- 8 years ago
I have a (very) long engadgement, and I’m already getting myself all hyped up over the theoretical planning of it. So yesterday I remembered it’s almost my birthday and I thought “awesome, I get to plan a little party and release some of this pent up event-planning energy!” Also I wanted to order dozens of things from the Oriental Trading catalog again.
Then I remembered my horrible lack of friends. I could think of about 2 people I’d invite who aren’t just my FI’s friends. For a grand total of like 6 people at all.
THEN I thought, if I can’t even think of people I could invite to a worthless little birthday party, who the hell am I going to invite to my wedding when it rolls around?
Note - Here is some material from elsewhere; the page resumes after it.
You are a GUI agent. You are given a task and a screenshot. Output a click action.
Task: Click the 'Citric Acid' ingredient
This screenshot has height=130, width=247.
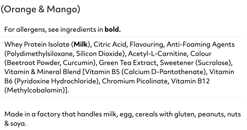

So now I don’t want a party anymore. This has been happening a lot lately. Last week I decided my life’s calling was to be a wedding planner for about a day and a half. I entered a sewing contest to win $50,000 that I was absolutely convinced I would win until I cut out my first piece. A few months ago I had my heart set on moving to france and raising my children in a quiet little town there all bilingual and cultured. Everytime I get so excited and feel happier than I ever remember being before, then get depressed and unmotivated when it doesn’t pan out. Is this normal, pre-wedding, “about to dive into the rest of my life” feelings, or do I just have a general case of the crazies? I don’t remember being this impulsive before.